Stevie Taite

Rookie (30th January 1973 / Kent, England)

Trespass - Poem by Stevie Taite

Trespass

Each striated fibre screams in tension
Please offer your services, valiant digits and heals
Begging for a firm manipulating
I need kneading of knots so congealed

Please offer your services valiant digits and heels
I will hold fast my white delta disinclined
I need kneading of knots so congealed
Disarm your weapon and come in kind

I will hold fast my white delta disinclined
Do know not to trespass fallow fields
Disarm your weapon and come in kind
Search less fertile fodder to gallantly yeild

Do know not to trespass fallow Field
Send not ten strong to fortuitously find
Soft curves of sensation and casual brush of trepidation
Disarm your weapon and come in kind


Poet's Notes about The Poem

Just sometimes would like my full quota of massage first! ! !

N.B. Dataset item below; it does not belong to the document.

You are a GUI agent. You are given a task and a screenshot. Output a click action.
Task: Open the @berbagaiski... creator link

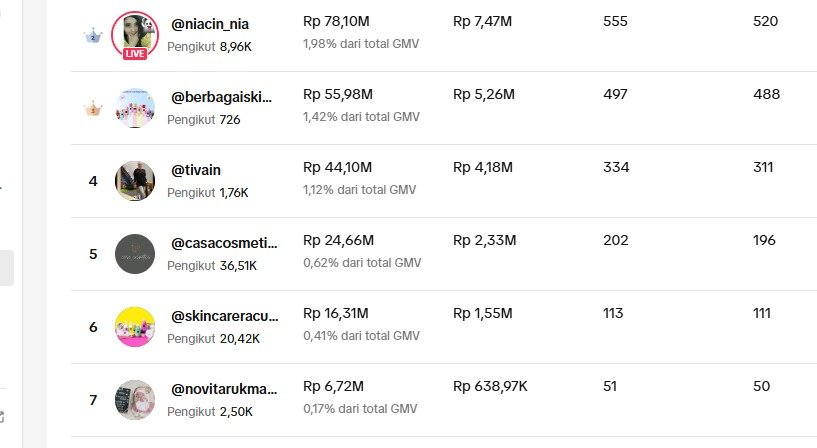(x=222, y=97)

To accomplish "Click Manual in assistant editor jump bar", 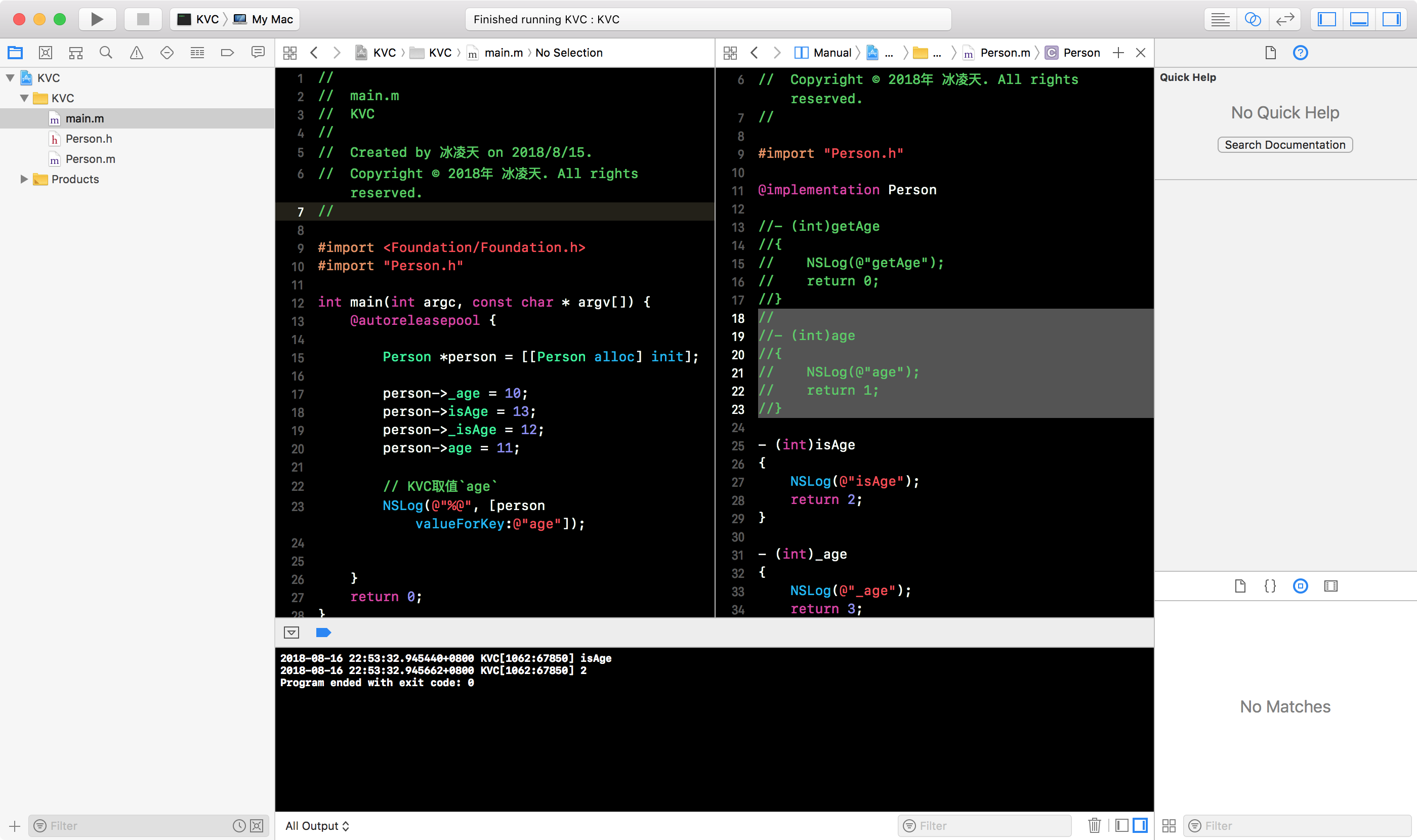I will 831,53.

The pantoum is a form of poetry similar to a villanelle in that there are repeating lines throughout the poem. It is composed of a series of quatrains; the second and fourth lines of each stanza are repeated as the first and third lines of the next. This pattern continues for any number of stanzas, except for the final stanza, which differs in the repeating pattern. The first and third lines of the last stanza are the second and fourth of the penultimate; the first line of the poem is the last line of the final stanza, and the third line of the first stanza is the second of the final. Ideally, the meaning of lines shifts when they are repeated although the words remain exactly the same: this can be done by shifting punctuation, punning, or simply recontextualizing.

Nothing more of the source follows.